For the $ spent, you got your self a great, great frame. I'm waiting on the rubber tubing for the forks and then I will do one up to see how it comes out. I'm sure it will be great.










wll


----------



## dogcatchersito (Jun 6, 2012)

wll said:


> Just noticed, your PC-M4 is like three of the ones I got in my last shipment, all my others from even a few years ago were like the ones on the left. The one on the right may be what they are making now. It is an exceptionally strong slingshot and a bit thicker frame than the original even. It has more of an ergo shape than the original also, making it a bit wider in the pocket.
> 
> For the $ spent, you got your self a great, great frame. I'm waiting on the rubber tubing for the forks and then I will do one up to see how it comes out. I'm sure it will be great.
> 
> ...


Yeah, I like it. There is only one thing though I wish the gap was smaller. But the washers and screws they give you make for great gypsy tabs.

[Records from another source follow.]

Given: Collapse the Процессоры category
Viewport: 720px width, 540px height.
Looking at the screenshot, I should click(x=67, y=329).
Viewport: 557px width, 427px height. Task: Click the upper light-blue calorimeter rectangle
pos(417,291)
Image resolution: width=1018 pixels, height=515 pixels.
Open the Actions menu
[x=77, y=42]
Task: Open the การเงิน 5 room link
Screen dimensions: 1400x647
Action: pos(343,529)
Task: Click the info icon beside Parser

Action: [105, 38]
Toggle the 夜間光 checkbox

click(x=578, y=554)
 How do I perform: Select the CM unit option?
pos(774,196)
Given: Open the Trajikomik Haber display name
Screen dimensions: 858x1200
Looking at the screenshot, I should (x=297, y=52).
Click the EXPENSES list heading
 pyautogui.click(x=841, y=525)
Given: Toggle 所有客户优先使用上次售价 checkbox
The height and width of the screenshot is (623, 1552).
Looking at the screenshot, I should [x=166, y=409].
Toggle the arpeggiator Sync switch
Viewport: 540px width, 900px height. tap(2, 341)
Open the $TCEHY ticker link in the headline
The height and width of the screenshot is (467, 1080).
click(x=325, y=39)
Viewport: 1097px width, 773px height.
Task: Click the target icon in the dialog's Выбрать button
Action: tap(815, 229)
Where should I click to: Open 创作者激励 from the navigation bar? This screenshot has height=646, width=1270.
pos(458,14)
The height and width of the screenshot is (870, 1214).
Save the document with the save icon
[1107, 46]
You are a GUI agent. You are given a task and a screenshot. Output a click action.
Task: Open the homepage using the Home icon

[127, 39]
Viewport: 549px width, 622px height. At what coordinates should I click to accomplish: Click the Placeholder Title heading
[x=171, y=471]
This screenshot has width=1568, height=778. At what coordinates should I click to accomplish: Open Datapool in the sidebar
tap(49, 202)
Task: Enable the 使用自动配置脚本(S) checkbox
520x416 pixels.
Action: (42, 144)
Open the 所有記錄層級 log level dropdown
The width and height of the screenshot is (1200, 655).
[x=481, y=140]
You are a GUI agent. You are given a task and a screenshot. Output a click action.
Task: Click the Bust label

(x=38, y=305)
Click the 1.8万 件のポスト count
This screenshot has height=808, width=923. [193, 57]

Sent from my SM-N960U using Tapatalk


----------



## wll (Oct 4, 2014)

Here is my new version of the newer or different PC-M4. The original one is a bit more comfortable for me as it is has a smaller fork gap 1 3/4" vs 2" and is about a 1/2 inch longer, for me the original one fits a little better in the hand, but I have a medium hand size. The big ergo hump sort of pulls the sling away from full contact in my hand, but it still works, in a slightly bigger hand it may feel just right.

I will say that this thing is a sledgehammer strength wise, where the older one was a exceedingly strong and will handle any tubes that you could pull back for sure, the new one is all that and more. If you order a PC-M4 I'm sure you would be happy with either one.

The fork tubing on the newer ergo version is 1/4ID x 1/32 wall and 5/16OD. My 3/16" ID tube size that I use for my older models is just a bit to tight and the extra thickness of the wall made the sling a bit thicker then I wanted. I might add the only way to get this tubing on is to use dish soap and water as a lubricant inside the tube, after it dries the tubes are solid in place.










wll


----------



## hit-with-Precision (Feb 18, 2020)

nvm sorry lol, I can't delete this message


----------



## twang (May 10, 2015)

dont forget ,with rubber plugs you can use flats.ott or ttf.


----------



## dogcatchersito (Jun 6, 2012)

twang said:


> dont forget ,with rubber plugs you can use flats.ott or ttf.


Where do you get your plugs at?

Sent from my SM-N960U using Tapatalk


----------



## twang (May 10, 2015)

dogcatchersito said:


> twang said:
> 
> 
> > dont forget ,with rubber plugs you can use flats.ott or ttf.
> ...


they are available on ebay from china. or some people make em from silicone sealant.


----------



## raventree78 (Apr 20, 2016)

I have also used plugs from the hard ware store, just have to make sure there is a snug fit


----------